■ EXERCISE DIRECTIONS: Copy out every line of these records word for word, changing nothing.

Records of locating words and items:
========

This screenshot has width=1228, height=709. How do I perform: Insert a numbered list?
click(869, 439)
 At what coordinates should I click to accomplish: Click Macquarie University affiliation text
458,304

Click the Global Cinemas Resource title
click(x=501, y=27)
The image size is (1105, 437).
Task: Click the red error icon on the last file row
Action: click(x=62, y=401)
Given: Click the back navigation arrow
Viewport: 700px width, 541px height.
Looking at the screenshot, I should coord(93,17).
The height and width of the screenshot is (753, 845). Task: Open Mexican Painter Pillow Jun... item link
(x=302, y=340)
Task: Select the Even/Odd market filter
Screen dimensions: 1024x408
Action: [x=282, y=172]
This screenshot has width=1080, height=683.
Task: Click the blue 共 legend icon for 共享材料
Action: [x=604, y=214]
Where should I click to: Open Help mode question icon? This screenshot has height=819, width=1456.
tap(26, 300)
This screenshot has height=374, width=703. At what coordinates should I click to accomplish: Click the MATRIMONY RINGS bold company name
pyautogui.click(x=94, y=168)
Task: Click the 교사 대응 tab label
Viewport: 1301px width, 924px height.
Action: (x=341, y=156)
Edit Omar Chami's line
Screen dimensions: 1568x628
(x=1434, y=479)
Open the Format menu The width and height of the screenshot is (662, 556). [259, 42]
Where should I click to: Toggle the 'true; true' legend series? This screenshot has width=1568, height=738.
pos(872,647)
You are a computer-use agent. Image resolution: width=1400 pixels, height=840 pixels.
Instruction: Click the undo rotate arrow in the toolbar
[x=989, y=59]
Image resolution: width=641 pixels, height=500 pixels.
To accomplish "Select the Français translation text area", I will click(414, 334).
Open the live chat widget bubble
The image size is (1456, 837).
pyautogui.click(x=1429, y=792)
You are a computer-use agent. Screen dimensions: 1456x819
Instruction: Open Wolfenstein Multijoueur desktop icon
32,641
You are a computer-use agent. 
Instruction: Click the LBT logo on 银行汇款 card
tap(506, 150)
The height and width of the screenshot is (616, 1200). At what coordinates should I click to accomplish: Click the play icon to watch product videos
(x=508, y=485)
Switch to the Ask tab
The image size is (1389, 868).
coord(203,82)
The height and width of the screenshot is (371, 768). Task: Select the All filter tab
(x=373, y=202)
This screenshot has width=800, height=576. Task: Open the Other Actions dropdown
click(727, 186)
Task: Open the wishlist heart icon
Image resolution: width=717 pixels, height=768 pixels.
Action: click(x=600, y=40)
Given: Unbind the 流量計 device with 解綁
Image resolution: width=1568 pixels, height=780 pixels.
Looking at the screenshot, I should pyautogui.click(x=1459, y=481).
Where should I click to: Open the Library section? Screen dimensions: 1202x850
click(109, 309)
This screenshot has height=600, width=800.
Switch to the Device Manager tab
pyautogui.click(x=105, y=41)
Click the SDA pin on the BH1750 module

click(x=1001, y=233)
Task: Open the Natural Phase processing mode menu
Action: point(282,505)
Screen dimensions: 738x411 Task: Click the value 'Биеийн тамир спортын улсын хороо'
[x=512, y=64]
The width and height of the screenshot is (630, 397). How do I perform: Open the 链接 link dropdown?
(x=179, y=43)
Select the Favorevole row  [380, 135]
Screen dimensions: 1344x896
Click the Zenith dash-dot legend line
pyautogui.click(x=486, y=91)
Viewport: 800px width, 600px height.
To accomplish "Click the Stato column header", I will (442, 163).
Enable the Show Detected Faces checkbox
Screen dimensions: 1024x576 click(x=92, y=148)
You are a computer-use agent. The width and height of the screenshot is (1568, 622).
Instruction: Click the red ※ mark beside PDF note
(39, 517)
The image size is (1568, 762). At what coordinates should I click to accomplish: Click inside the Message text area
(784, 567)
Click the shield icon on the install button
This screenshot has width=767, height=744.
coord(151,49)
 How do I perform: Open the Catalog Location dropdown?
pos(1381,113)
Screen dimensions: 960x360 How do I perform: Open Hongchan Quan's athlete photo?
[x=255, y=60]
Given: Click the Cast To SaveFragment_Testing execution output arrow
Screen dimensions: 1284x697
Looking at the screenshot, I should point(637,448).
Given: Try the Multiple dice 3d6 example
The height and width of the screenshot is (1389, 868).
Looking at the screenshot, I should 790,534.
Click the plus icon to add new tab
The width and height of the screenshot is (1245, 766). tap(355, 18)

========

■ SOLUTION:
This screenshot has width=1228, height=709. How do I perform: Insert a numbered list?
click(869, 439)
 At what coordinates should I click to accomplish: Click Macquarie University affiliation text
458,304

Click the Global Cinemas Resource title
click(x=501, y=27)
The image size is (1105, 437).
Task: Click the red error icon on the last file row
Action: click(x=62, y=401)
Given: Click the back navigation arrow
Viewport: 700px width, 541px height.
Looking at the screenshot, I should coord(93,17).
The height and width of the screenshot is (753, 845). Task: Open Mexican Painter Pillow Jun... item link
(x=302, y=340)
Task: Select the Even/Odd market filter
Screen dimensions: 1024x408
Action: [x=282, y=172]
This screenshot has width=1080, height=683.
Task: Click the blue 共 legend icon for 共享材料
Action: [x=604, y=214]
Where should I click to: Open Help mode question icon? This screenshot has height=819, width=1456.
tap(26, 300)
This screenshot has height=374, width=703. At what coordinates should I click to accomplish: Click the MATRIMONY RINGS bold company name
pyautogui.click(x=94, y=168)
Task: Click the 교사 대응 tab label
Viewport: 1301px width, 924px height.
Action: (x=341, y=156)
Edit Omar Chami's line
Screen dimensions: 1568x628
(x=1434, y=479)
Open the Format menu The width and height of the screenshot is (662, 556). [259, 42]
Where should I click to: Toggle the 'true; true' legend series? This screenshot has width=1568, height=738.
pos(872,647)
You are a computer-use agent. Image resolution: width=1400 pixels, height=840 pixels.
Instruction: Click the undo rotate arrow in the toolbar
[x=989, y=59]
Image resolution: width=641 pixels, height=500 pixels.
To accomplish "Select the Français translation text area", I will click(414, 334).
Open the live chat widget bubble
The image size is (1456, 837).
pyautogui.click(x=1429, y=792)
You are a computer-use agent. Screen dimensions: 1456x819
Instruction: Open Wolfenstein Multijoueur desktop icon
32,641
You are a computer-use agent. 
Instruction: Click the LBT logo on 银行汇款 card
tap(506, 150)
The height and width of the screenshot is (616, 1200). At what coordinates should I click to accomplish: Click the play icon to watch product videos
(x=508, y=485)
Switch to the Ask tab
The image size is (1389, 868).
coord(203,82)
The height and width of the screenshot is (371, 768). Task: Select the All filter tab
(x=373, y=202)
This screenshot has width=800, height=576. Task: Open the Other Actions dropdown
click(727, 186)
Task: Open the wishlist heart icon
Image resolution: width=717 pixels, height=768 pixels.
Action: click(x=600, y=40)
Given: Unbind the 流量計 device with 解綁
Image resolution: width=1568 pixels, height=780 pixels.
Looking at the screenshot, I should pyautogui.click(x=1459, y=481).
Where should I click to: Open the Library section? Screen dimensions: 1202x850
click(109, 309)
This screenshot has height=600, width=800.
Switch to the Device Manager tab
pyautogui.click(x=105, y=41)
Click the SDA pin on the BH1750 module

click(x=1001, y=233)
Task: Open the Natural Phase processing mode menu
Action: point(282,505)
Screen dimensions: 738x411 Task: Click the value 'Биеийн тамир спортын улсын хороо'
[x=512, y=64]
The width and height of the screenshot is (630, 397). How do I perform: Open the 链接 link dropdown?
(x=179, y=43)
Select the Favorevole row  [380, 135]
Screen dimensions: 1344x896
Click the Zenith dash-dot legend line
pyautogui.click(x=486, y=91)
Viewport: 800px width, 600px height.
To accomplish "Click the Stato column header", I will (442, 163).
Enable the Show Detected Faces checkbox
Screen dimensions: 1024x576 click(x=92, y=148)
You are a computer-use agent. The width and height of the screenshot is (1568, 622).
Instruction: Click the red ※ mark beside PDF note
(39, 517)
The image size is (1568, 762). At what coordinates should I click to accomplish: Click inside the Message text area
(784, 567)
Click the shield icon on the install button
This screenshot has width=767, height=744.
coord(151,49)
 How do I perform: Open the Catalog Location dropdown?
pos(1381,113)
Screen dimensions: 960x360 How do I perform: Open Hongchan Quan's athlete photo?
[x=255, y=60]
Given: Click the Cast To SaveFragment_Testing execution output arrow
Screen dimensions: 1284x697
Looking at the screenshot, I should point(637,448).
Given: Try the Multiple dice 3d6 example
The height and width of the screenshot is (1389, 868).
Looking at the screenshot, I should 790,534.
Click the plus icon to add new tab
The width and height of the screenshot is (1245, 766). tap(355, 18)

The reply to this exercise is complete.